Obie izby brytyjskiego parlamentu odrzuciły poprawki do ustawy o Brexicie, na mocy których Theresa May miała zagwarantować prawa imigrantom mieszkającym w Wielkiej Brytanii.

Poprawki do ustawy o Brexicie zakładały między innymi, że w ciągu trzech miesięcy od rozpoczęcia procesu Brexitu brytyjska premier musiałaby zagwarantować imigrantom mieszkającym obecnie na Wyspach prawa do pozostania tam i życia na określonych warunkach. Zakładały również, że wszelkie postanowienia dotyczące Brexitu musiałyby zostać zaakceptowane przez Parlament.

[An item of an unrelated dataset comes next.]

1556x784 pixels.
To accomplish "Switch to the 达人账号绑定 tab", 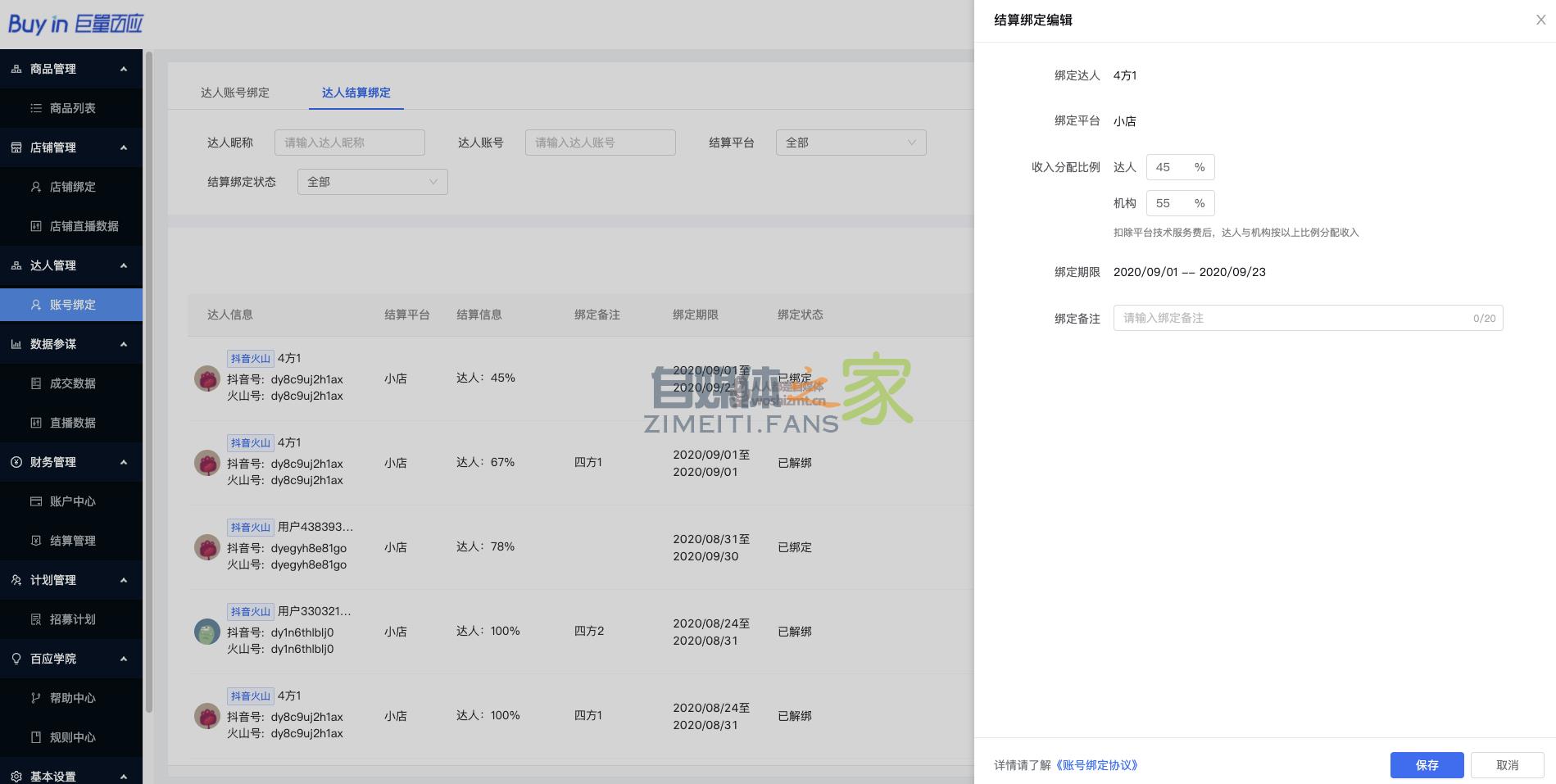I will coord(235,93).
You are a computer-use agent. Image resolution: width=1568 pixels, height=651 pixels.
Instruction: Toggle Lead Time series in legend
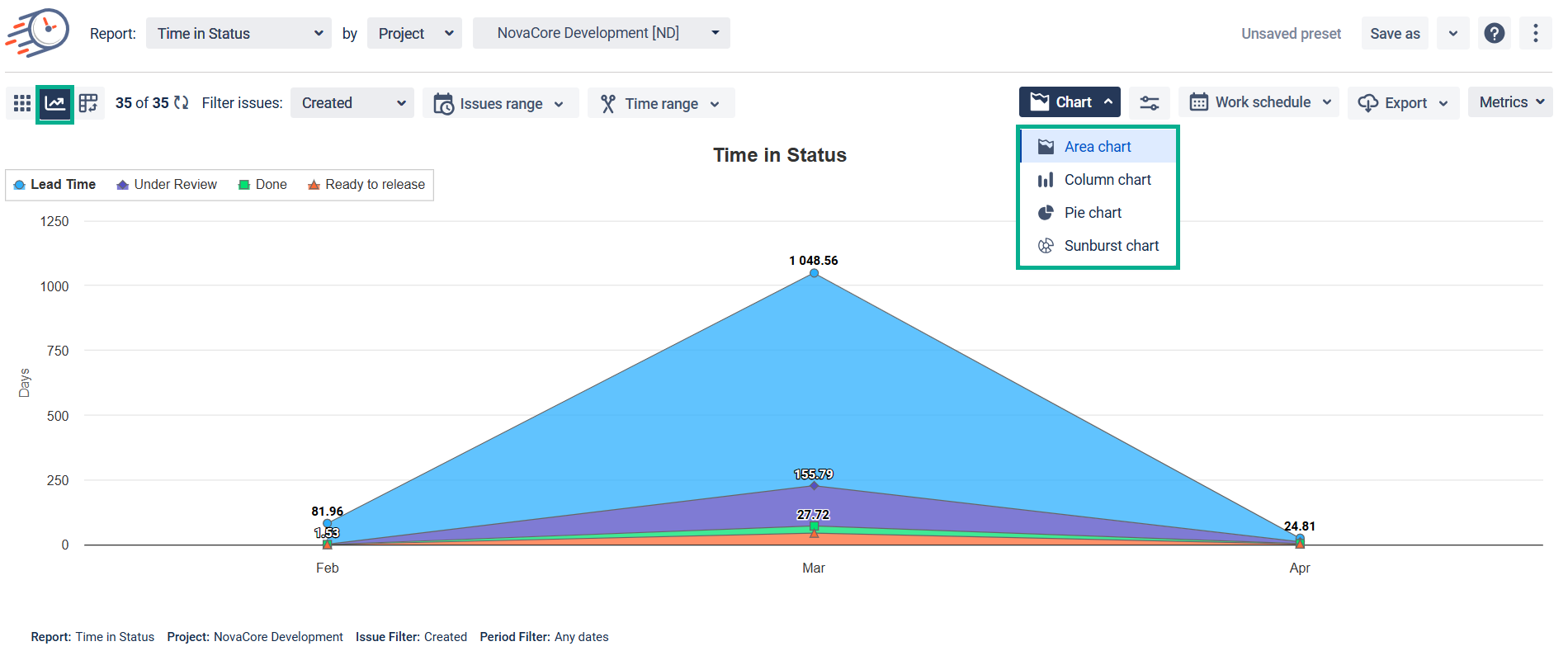[x=55, y=185]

Jak tłumaczą eksperci, odrzucenie poprawek spowodowane jest chęcią zapewnienia premier May możliwie jak największej swobody w negocjacjach na linii Londyn — Bruksela, które mają rozpocząć się jeszcze w tym miesiącu. Trzeba jednak podkreślić, że parlament nie zablokował tym samym możliwości zagwarantowania imigrantom praw w ogóle — brytyjska premier nie będzie musiała zrobić tego w ciągu trzech miesięcy od rozpoczęcia procesu opuszczania Wspólnoty.

Zgodnie z dotychczasowymi deklaracjami May zamierza jednak zadbać o los imigrantów mieszkających w Wielkiej Brytanii. Rząd UK zdaje sobie bowiem sprawę, że gdyby nagle mieli oni masowo zniknąć z rynku pracy, powstałaby luka, której nie mogliby zapełnić Brytyjczycy.

Nie zmienia to jednak faktu, że wielu Polaków i imigrantów z innych państw UE obawia się o swój los po Brexicie. I nic dziwnego. Polka z Londynu w wypowiedzi dla portalu londynek.net opowiada: „W ciągu ostatnich pięciu lat, dwa lata spędziłam w domu z dziećmi. Mąż dobrze zarabia, więc zdecydowaliśmy, że zamiast wydawania majątku na opiekunki, ja będę z maluchami w domu. Nie miałam więc własnych dochodów. Dowiedziałam się, że powinnam była wykupić na ten okres Comprehensive Sickness Insurance. Oczywiście odmówiono mi rezydentury, a mąż ją dostał”.

W podobnej sytuacji są tysiące Polaków mieszkających w UK. Jak będzie wyglądać ich życie po Brexicie? Tego jeszcze nie wiadomo.